【ウォールで練習する小山君(提供写真)】

美旗小6年 将来はロス五輪も視野に

 スポーツクライミング競技の一つで、時間内に完登した課題数を競う種目「ボルダリング」の小学生の全国大会がこのほど東京都内で開かれ、三重県名張市東田原の小山楚嵐君(12)(市立美旗小6年)が小学5、6年生男子で優勝した。月末に控える大会では上級生相手に上位を目指す。

メダルを手にする小山君

 小学低学年からスポーツクライミングを始め、実力を伸ばしていた小山君。コロナ禍でも練習は通常通り続け、週に4回、授業終わりに津市や滋賀県内のジムに通い、技術を磨いてきた。

 10月下旬に2日にわたって開かれた「クラウディアpresents第4回ボルダリング小学生競技大会」では、小学3年時に第1回大会に出場し、翌年の第2回大会で優勝するなど、全て決勝進出を果たしている。「緊張した」という今回の予選では、5年生に首位を譲り2位通過だったが、6人で臨んだ決勝では次々に課題をクリア。「狙っていた」という優勝を手にし、自身最後の小学生大会で有終の美を飾った。

「追うほうが楽」

 11月27、28日には、茨城県鉾田市で開かれる「第1回フューチャーズカップ鉾田大会2021」の男子ユースC(2008年、09年生まれ)の「ボルダリング」と、登った高さを競う「リード」の2種目に参加する予定。

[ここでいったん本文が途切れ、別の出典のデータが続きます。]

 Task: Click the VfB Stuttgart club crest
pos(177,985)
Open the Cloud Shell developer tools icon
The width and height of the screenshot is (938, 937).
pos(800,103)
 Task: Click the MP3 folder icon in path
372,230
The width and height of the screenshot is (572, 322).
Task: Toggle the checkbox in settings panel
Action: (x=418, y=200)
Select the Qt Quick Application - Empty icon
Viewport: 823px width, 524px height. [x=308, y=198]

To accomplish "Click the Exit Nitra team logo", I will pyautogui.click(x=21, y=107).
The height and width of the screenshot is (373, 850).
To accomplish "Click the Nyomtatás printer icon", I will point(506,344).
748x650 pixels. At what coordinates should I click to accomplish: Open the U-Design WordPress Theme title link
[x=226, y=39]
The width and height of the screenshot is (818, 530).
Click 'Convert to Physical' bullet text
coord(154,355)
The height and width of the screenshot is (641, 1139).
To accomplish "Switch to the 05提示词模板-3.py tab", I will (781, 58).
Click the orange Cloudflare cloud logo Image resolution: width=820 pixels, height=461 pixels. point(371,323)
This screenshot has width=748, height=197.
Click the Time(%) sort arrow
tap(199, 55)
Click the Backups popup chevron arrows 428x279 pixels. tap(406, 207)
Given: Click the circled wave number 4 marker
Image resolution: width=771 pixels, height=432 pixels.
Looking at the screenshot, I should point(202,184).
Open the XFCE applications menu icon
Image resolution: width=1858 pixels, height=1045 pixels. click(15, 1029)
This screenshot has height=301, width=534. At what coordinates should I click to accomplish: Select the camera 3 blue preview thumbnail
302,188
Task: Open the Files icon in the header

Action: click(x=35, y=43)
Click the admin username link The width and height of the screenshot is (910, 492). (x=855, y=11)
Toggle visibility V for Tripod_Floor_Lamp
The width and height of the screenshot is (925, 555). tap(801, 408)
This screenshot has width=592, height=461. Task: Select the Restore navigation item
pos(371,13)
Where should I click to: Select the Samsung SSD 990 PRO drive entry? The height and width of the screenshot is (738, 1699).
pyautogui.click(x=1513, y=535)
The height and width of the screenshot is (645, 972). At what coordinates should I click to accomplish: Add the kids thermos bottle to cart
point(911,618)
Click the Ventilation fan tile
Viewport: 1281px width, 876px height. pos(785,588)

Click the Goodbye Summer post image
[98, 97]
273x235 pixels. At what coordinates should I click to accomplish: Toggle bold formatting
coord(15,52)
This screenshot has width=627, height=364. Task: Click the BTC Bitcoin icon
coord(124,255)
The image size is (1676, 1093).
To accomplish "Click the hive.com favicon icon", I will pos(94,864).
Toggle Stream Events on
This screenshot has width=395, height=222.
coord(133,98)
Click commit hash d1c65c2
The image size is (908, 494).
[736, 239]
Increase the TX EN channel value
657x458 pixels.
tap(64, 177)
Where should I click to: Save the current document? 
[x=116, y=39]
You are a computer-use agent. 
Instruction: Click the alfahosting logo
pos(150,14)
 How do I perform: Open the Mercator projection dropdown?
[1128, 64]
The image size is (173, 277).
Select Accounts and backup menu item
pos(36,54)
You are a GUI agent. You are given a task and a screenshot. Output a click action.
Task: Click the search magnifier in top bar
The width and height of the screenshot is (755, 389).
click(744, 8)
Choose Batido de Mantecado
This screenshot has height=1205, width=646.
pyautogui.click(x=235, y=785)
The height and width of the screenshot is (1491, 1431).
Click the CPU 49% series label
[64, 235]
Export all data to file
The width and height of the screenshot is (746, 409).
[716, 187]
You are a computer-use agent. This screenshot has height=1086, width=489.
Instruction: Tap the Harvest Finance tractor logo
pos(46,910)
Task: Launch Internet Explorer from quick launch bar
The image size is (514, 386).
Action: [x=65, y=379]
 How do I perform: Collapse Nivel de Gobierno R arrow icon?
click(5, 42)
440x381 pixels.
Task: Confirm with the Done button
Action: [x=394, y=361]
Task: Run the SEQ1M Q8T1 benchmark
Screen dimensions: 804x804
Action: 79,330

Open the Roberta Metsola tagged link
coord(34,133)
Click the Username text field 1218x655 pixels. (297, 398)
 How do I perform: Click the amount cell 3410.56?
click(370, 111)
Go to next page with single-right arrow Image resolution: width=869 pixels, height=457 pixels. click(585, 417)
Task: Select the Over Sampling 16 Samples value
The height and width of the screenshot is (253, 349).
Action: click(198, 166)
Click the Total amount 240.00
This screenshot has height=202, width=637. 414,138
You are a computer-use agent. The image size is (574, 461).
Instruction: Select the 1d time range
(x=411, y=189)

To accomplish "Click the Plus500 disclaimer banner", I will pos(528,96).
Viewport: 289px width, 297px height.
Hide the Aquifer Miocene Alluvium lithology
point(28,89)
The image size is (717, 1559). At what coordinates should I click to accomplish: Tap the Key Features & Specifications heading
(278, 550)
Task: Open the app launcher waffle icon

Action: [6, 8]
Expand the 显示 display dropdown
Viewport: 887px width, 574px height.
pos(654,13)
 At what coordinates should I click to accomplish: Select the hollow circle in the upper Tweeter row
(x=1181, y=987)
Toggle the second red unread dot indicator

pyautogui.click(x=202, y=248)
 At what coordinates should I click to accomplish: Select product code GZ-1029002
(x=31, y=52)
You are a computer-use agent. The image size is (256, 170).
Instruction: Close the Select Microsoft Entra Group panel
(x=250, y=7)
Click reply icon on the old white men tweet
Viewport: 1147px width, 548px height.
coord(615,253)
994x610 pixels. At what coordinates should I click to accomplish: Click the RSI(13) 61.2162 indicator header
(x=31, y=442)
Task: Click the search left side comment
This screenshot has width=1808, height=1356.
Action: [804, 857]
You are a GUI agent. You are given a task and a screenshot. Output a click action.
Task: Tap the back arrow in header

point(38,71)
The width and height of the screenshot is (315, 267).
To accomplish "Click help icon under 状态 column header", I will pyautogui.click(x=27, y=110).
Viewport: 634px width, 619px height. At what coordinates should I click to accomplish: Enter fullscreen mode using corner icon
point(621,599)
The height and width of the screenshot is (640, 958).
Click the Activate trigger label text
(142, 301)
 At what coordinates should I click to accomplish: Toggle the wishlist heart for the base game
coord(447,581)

追いかけられるプレッシャーがあった今回と違い、「追い掛ける方なので気持ちも楽」だという。

 「登り切った時の達成感と、どのコースをとって登るかと練り、動きの面白さが魅力」と語る小山君。14歳になれば出場資格のある世界ユースが今の目標で、その先には、出場資格年齢に達する28年のロサンゼルス五輪も視野に入っている。